My mother never took us to church. She took us to Sunday school, but I don’t have any clear memories of going to church. However, I have handfuls of memories of my cousin Eddie taking my brother and I. I’d giggle as my brother would whisper to me, “Give us this day, our daily bread, and add some peanut butter and jelly, and make a sandwich.” Okay, so it was hilarious if you’re five years old. Actually, anything my brother said to me was hilarious, I was his shadow.
I come to sit and write for just a moment because I had such a good laugh, and I’m not sure what was even so funny.

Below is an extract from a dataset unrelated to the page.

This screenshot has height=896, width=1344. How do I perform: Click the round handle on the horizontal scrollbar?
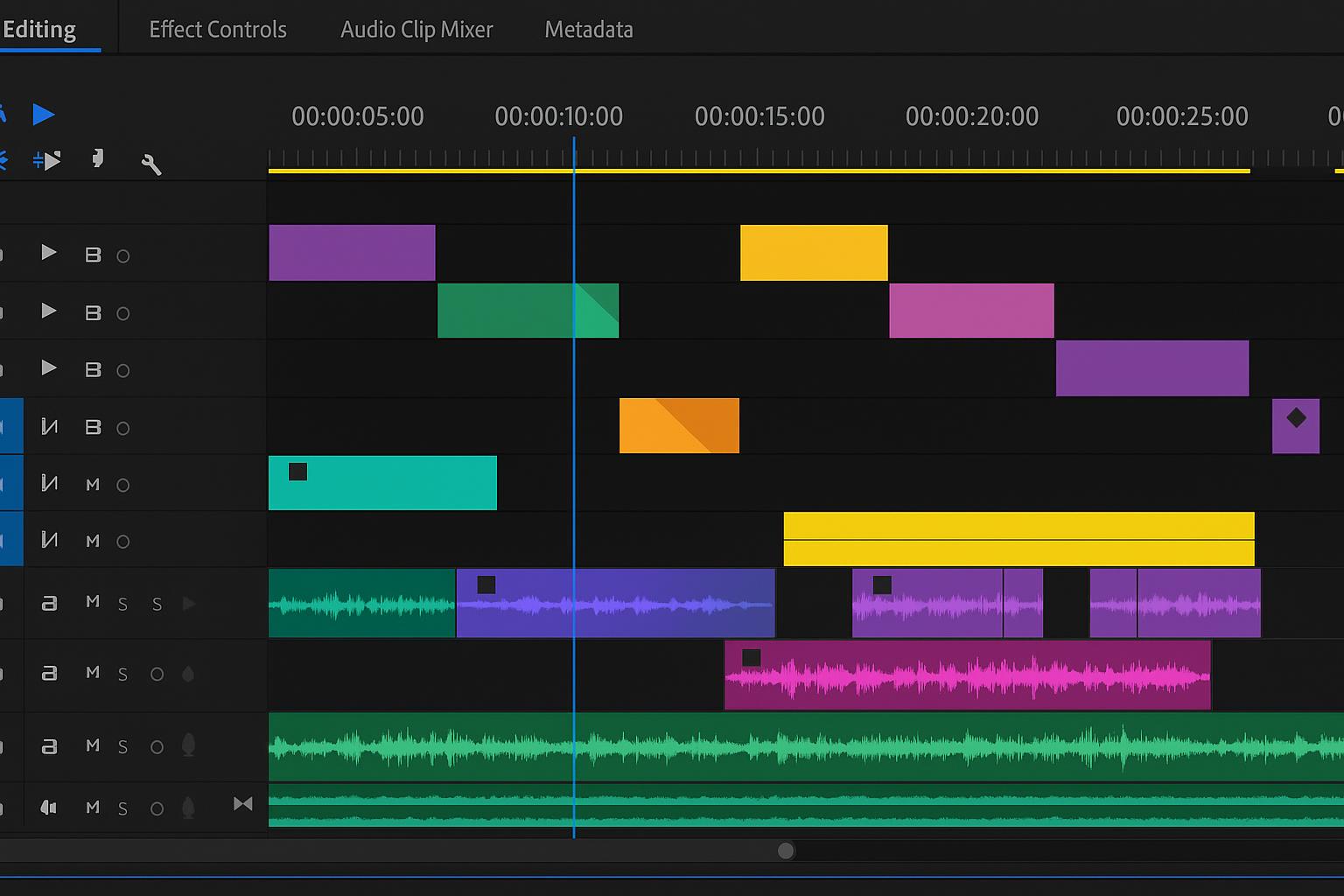(x=786, y=850)
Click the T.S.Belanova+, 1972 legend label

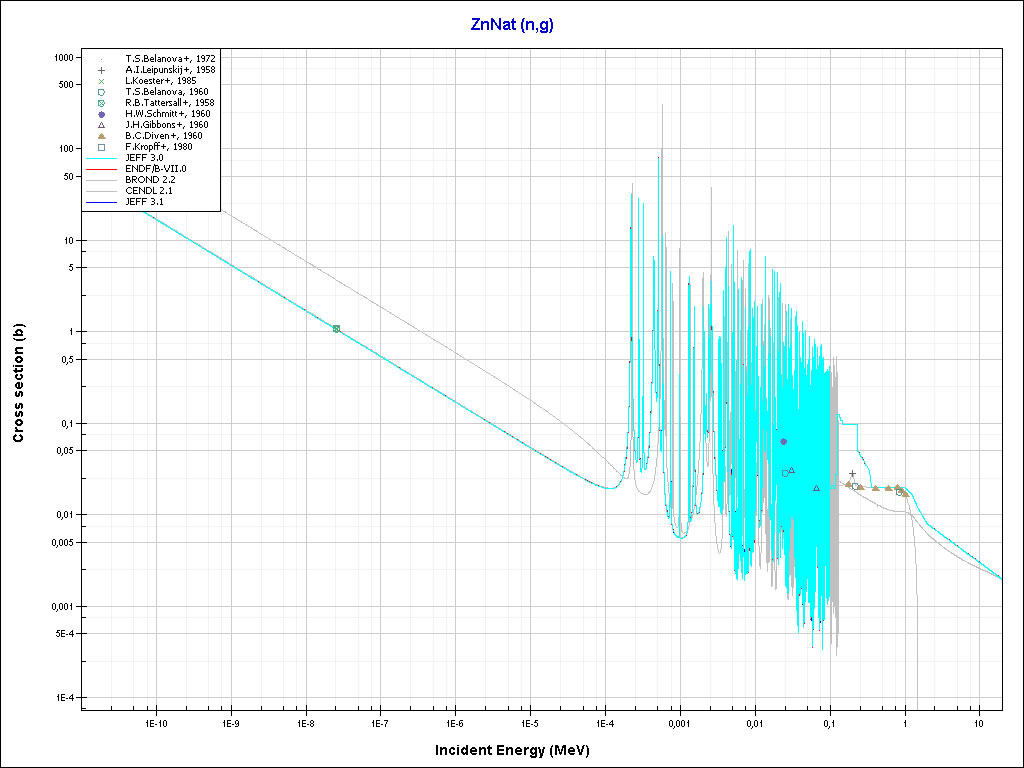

Around the same time of these Adventures with Eddie, my grandmother would also take us to church. I have just a few memories of these occasions. I remember this one in particular so clearly; it must have impacted me dearly:
Mushkie leaned over and asked, “Did you have your communion yet?” More than likely, my big, blue eyes just stared back at her because I remember thinking, “I have no clue what you are talking about.” For some reason she said, “Oh, well, you probably did.” A confused as I was, I followed her.
As I just reflected back on this moment, I guess I began laughing at how you can just follow someone. Especially as children, we just completely trust someone that is leading the way.
So I followed my grandmom to stand in line at the front of the church. I followed her back to the pew. The next thing I remember is the disgust of the elderly couple’s faces as I spit the Eucharist out all over. “YYYUUUUUUUCCCCCCKKKKKKKK…..”
Oh the horror.
Too Funny: I found this picture just moments after writing this story.
Moving from memory to memory: my mother is yelling at my grandmother, who is deaf, mind you. “She didn’t have her communion yet!” ::Yelling, yelling, yelling:: My mother was heated hearing about this event, and was going at it.
Today, as this memory crossed my mind, I had a good laugh at the whole situation, and I’m not even sure why. I mean, my mom was an Atheist at the time, so why did she care? And my poor, deaf, elderly grandmom: she was the church-goer. It probably blew her mind that she just committed a crime: subjecting her own blood to the Body of Christ, without penance. Hmm, now that I think of it, maybe it was a good thing I spit it out! But seriously: how many sins does an innocent, five year old have?
My moral of the story: Even if the situation at hand might make you angry, or even shocked or scared, there might be a third force (a timeless, boundless force) in the room that is getting a good laugh.